The data follows. Retype every entry exactly.

━━━

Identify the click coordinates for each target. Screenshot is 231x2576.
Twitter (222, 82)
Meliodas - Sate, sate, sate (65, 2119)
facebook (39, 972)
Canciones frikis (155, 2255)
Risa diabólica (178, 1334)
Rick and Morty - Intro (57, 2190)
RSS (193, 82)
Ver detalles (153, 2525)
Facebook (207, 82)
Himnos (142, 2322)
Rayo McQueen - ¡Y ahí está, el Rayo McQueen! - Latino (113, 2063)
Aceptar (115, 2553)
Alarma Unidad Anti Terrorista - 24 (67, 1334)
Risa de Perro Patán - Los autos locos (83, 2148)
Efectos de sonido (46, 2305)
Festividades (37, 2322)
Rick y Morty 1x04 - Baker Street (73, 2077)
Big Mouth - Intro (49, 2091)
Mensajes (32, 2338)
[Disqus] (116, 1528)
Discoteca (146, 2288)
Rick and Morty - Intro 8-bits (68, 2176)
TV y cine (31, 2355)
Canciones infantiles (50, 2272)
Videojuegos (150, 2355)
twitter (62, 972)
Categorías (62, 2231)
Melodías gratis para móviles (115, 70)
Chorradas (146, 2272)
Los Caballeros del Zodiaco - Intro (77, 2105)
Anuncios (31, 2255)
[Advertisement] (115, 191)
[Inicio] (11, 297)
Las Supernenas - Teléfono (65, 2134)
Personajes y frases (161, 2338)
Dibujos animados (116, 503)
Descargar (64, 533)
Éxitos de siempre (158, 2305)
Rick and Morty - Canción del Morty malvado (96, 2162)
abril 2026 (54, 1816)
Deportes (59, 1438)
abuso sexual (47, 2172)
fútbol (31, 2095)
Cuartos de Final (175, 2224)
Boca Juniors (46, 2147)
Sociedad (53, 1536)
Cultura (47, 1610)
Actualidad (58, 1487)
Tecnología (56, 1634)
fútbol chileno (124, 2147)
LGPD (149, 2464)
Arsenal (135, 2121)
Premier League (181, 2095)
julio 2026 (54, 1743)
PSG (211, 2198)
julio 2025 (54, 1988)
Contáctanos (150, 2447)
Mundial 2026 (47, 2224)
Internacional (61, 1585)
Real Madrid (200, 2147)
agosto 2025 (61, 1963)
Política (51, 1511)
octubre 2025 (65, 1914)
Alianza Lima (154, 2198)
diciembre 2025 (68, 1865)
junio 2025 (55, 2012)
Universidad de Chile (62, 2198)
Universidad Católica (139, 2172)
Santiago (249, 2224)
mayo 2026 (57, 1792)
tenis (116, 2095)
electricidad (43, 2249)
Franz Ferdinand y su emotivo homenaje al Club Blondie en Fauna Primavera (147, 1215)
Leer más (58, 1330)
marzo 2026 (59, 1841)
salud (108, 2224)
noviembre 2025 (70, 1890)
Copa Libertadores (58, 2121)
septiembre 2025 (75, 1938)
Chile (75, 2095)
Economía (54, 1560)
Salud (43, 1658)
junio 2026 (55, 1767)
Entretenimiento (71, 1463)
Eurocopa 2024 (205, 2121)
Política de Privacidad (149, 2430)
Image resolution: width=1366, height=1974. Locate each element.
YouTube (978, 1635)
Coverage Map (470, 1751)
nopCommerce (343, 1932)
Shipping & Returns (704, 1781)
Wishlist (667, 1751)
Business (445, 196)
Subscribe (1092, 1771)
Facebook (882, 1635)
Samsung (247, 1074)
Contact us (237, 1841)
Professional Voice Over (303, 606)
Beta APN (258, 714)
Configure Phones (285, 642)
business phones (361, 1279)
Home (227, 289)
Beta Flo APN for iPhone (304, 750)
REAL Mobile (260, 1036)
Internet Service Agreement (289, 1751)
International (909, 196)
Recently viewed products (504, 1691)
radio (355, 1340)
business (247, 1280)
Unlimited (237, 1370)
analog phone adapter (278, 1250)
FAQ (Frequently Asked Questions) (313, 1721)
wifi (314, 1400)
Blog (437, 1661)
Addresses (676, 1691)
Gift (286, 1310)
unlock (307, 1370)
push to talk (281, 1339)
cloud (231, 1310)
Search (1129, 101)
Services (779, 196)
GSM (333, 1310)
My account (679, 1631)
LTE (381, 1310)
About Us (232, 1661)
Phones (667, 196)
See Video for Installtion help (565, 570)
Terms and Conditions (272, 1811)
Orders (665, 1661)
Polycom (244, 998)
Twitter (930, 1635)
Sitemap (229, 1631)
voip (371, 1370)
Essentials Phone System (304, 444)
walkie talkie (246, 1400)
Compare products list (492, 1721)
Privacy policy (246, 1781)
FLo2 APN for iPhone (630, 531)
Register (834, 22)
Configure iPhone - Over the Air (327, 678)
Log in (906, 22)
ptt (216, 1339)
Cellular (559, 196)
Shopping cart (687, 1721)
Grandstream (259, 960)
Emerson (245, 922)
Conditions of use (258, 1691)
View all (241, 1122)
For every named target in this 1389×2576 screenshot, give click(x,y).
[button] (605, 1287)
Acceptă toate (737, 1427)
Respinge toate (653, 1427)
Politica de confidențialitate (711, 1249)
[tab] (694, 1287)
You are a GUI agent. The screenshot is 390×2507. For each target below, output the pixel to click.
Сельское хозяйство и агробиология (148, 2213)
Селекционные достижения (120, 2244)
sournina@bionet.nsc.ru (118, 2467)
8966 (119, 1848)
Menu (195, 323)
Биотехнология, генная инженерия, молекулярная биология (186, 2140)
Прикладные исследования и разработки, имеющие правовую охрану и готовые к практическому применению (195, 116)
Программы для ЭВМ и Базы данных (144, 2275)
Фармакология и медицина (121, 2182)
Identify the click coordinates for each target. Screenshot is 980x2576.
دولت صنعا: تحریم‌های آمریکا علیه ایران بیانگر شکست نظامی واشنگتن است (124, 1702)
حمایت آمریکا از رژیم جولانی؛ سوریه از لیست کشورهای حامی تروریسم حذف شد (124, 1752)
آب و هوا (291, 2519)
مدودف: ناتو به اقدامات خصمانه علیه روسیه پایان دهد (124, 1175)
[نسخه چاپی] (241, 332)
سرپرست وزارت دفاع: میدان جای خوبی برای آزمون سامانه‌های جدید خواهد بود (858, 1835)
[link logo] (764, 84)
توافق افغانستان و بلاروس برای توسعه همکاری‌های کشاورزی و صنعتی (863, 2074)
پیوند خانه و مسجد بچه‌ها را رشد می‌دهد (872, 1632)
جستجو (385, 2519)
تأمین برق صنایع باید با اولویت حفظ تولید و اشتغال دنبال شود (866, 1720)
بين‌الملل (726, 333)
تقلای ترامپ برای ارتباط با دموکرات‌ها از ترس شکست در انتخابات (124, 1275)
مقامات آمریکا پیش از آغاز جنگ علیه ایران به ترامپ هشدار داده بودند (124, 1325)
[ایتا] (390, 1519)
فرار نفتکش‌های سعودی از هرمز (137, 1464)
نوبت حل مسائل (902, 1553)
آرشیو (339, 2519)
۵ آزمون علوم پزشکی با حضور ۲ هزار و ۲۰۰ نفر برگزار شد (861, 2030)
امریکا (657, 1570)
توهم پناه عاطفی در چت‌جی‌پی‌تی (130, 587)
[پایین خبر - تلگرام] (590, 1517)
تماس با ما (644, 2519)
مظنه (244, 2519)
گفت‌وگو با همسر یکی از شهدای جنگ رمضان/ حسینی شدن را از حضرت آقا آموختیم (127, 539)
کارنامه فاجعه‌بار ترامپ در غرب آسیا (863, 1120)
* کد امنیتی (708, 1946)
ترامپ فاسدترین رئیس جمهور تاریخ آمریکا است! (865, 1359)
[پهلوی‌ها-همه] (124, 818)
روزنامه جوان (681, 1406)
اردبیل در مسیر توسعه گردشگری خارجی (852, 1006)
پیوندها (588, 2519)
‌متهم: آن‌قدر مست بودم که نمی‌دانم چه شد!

━━━

## WRITTEN SOLUTION
Identify the click coordinates for each target. Screenshot is 231x2576.
Twitter (222, 82)
Meliodas - Sate, sate, sate (65, 2119)
facebook (39, 972)
Canciones frikis (155, 2255)
Risa diabólica (178, 1334)
Rick and Morty - Intro (57, 2190)
RSS (193, 82)
Ver detalles (153, 2525)
Facebook (207, 82)
Himnos (142, 2322)
Rayo McQueen - ¡Y ahí está, el Rayo McQueen! - Latino (113, 2063)
Aceptar (115, 2553)
Alarma Unidad Anti Terrorista - 24 (67, 1334)
Risa de Perro Patán - Los autos locos (83, 2148)
Efectos de sonido (46, 2305)
Festividades (37, 2322)
Rick y Morty 1x04 - Baker Street (73, 2077)
Big Mouth - Intro (49, 2091)
Mensajes (32, 2338)
[Disqus] (116, 1528)
Discoteca (146, 2288)
Rick and Morty - Intro 8-bits (68, 2176)
TV y cine (31, 2355)
Canciones infantiles (50, 2272)
Videojuegos (150, 2355)
twitter (62, 972)
Categorías (62, 2231)
Melodías gratis para móviles (115, 70)
Chorradas (146, 2272)
Los Caballeros del Zodiaco - Intro (77, 2105)
Anuncios (31, 2255)
[Advertisement] (115, 191)
[Inicio] (11, 297)
Las Supernenas - Teléfono (65, 2134)
Personajes y frases (161, 2338)
Dibujos animados (116, 503)
Descargar (64, 533)
Éxitos de siempre (158, 2305)
Rick and Morty - Canción del Morty malvado (96, 2162)
abril 2026 (54, 1816)
Deportes (59, 1438)
abuso sexual (47, 2172)
fútbol (31, 2095)
Cuartos de Final (175, 2224)
Boca Juniors (46, 2147)
Sociedad (53, 1536)
Cultura (47, 1610)
Actualidad (58, 1487)
Tecnología (56, 1634)
fútbol chileno (124, 2147)
LGPD (149, 2464)
Arsenal (135, 2121)
Premier League (181, 2095)
julio 2026 (54, 1743)
PSG (211, 2198)
julio 2025 (54, 1988)
Contáctanos (150, 2447)
Mundial 2026 (47, 2224)
Internacional (61, 1585)
Real Madrid (200, 2147)
agosto 2025 (61, 1963)
Política (51, 1511)
octubre 2025 (65, 1914)
Alianza Lima (154, 2198)
diciembre 2025 (68, 1865)
junio 2025 (55, 2012)
Universidad de Chile (62, 2198)
Universidad Católica (139, 2172)
Santiago (249, 2224)
mayo 2026 (57, 1792)
tenis (116, 2095)
electricidad (43, 2249)
Franz Ferdinand y su emotivo homenaje al Club Blondie en Fauna Primavera (147, 1215)
Leer más (58, 1330)
marzo 2026 (59, 1841)
salud (108, 2224)
noviembre 2025 (70, 1890)
Copa Libertadores (58, 2121)
septiembre 2025 (75, 1938)
Chile (75, 2095)
Economía (54, 1560)
Salud (43, 1658)
junio 2026 (55, 1767)
Entretenimiento (71, 1463)
Eurocopa 2024 (205, 2121)
Política de Privacidad (149, 2430)
Image resolution: width=1366, height=1974. Locate each element.
YouTube (978, 1635)
Coverage Map (470, 1751)
nopCommerce (343, 1932)
Shipping & Returns (704, 1781)
Wishlist (667, 1751)
Business (445, 196)
Subscribe (1092, 1771)
Facebook (882, 1635)
Samsung (247, 1074)
Contact us (237, 1841)
Professional Voice Over (303, 606)
Beta APN (258, 714)
Configure Phones (285, 642)
business phones (361, 1279)
Home (227, 289)
Beta Flo APN for iPhone (304, 750)
REAL Mobile (260, 1036)
Internet Service Agreement (289, 1751)
International (909, 196)
Recently viewed products (504, 1691)
radio (355, 1340)
business (247, 1280)
Unlimited (237, 1370)
analog phone adapter (278, 1250)
FAQ (Frequently Asked Questions) (313, 1721)
wifi (314, 1400)
Blog (437, 1661)
Addresses (676, 1691)
Gift (286, 1310)
unlock (307, 1370)
push to talk (281, 1339)
cloud (231, 1310)
Search (1129, 101)
Services (779, 196)
GSM (333, 1310)
My account (679, 1631)
LTE (381, 1310)
About Us (232, 1661)
Phones (667, 196)
See Video for Installtion help (565, 570)
Terms and Conditions (272, 1811)
Orders (665, 1661)
Polycom (244, 998)
Twitter (930, 1635)
Sitemap (229, 1631)
voip (371, 1370)
Essentials Phone System (304, 444)
walkie talkie (246, 1400)
Compare products list (492, 1721)
Privacy policy (246, 1781)
FLo2 APN for iPhone (630, 531)
Register (834, 22)
Configure iPhone - Over the Air (327, 678)
Log in (906, 22)
ptt (216, 1339)
Cellular (559, 196)
Shopping cart (687, 1721)
Grandstream (259, 960)
Emerson (245, 922)
Conditions of use (258, 1691)
View all (241, 1122)
For every named target in this 1389×2576 screenshot, give click(x,y).
[button] (605, 1287)
Acceptă toate (737, 1427)
Respinge toate (653, 1427)
Politica de confidențialitate (711, 1249)
[tab] (694, 1287)
You are a GUI agent. The screenshot is 390×2507. For each target below, output the pixel to click.
Сельское хозяйство и агробиология (148, 2213)
Селекционные достижения (120, 2244)
sournina@bionet.nsc.ru (118, 2467)
8966 (119, 1848)
Menu (195, 323)
Биотехнология, генная инженерия, молекулярная биология (186, 2140)
Прикладные исследования и разработки, имеющие правовую охрану и готовые к практическому применению (195, 116)
Программы для ЭВМ и Базы данных (144, 2275)
Фармакология и медицина (121, 2182)
Identify the click coordinates for each target. Screenshot is 980x2576.
دولت صنعا: تحریم‌های آمریکا علیه ایران بیانگر شکست نظامی واشنگتن است (124, 1702)
حمایت آمریکا از رژیم جولانی؛ سوریه از لیست کشورهای حامی تروریسم حذف شد (124, 1752)
آب و هوا (291, 2519)
مدودف: ناتو به اقدامات خصمانه علیه روسیه پایان دهد (124, 1175)
[نسخه چاپی] (241, 332)
سرپرست وزارت دفاع: میدان جای خوبی برای آزمون سامانه‌های جدید خواهد بود (858, 1835)
[link logo] (764, 84)
توافق افغانستان و بلاروس برای توسعه همکاری‌های کشاورزی و صنعتی (863, 2074)
پیوند خانه و مسجد بچه‌ها را رشد می‌دهد (872, 1632)
جستجو (385, 2519)
تأمین برق صنایع باید با اولویت حفظ تولید و اشتغال دنبال شود (866, 1720)
بين‌الملل (726, 333)
تقلای ترامپ برای ارتباط با دموکرات‌ها از ترس شکست در انتخابات (124, 1275)
مقامات آمریکا پیش از آغاز جنگ علیه ایران به ترامپ هشدار داده بودند (124, 1325)
[ایتا] (390, 1519)
فرار نفتکش‌های سعودی از هرمز (137, 1464)
نوبت حل مسائل (902, 1553)
آرشیو (339, 2519)
۵ آزمون علوم پزشکی با حضور ۲ هزار و ۲۰۰ نفر برگزار شد (861, 2030)
امریکا (657, 1570)
توهم پناه عاطفی در چت‌جی‌پی‌تی (130, 587)
[پایین خبر - تلگرام] (590, 1517)
تماس با ما (644, 2519)
مظنه (244, 2519)
گفت‌وگو با همسر یکی از شهدای جنگ رمضان/ حسینی شدن را از حضرت آقا آموختیم (127, 539)
کارنامه فاجعه‌بار ترامپ در غرب آسیا (863, 1120)
* کد امنیتی (708, 1946)
ترامپ فاسدترین رئیس جمهور تاریخ آمریکا است! (865, 1359)
[پهلوی‌ها-همه] (124, 818)
روزنامه جوان (681, 1406)
اردبیل در مسیر توسعه گردشگری خارجی (852, 1006)
پیوندها (588, 2519)
‌متهم: آن‌قدر مست بودم که نمی‌دانم چه شد!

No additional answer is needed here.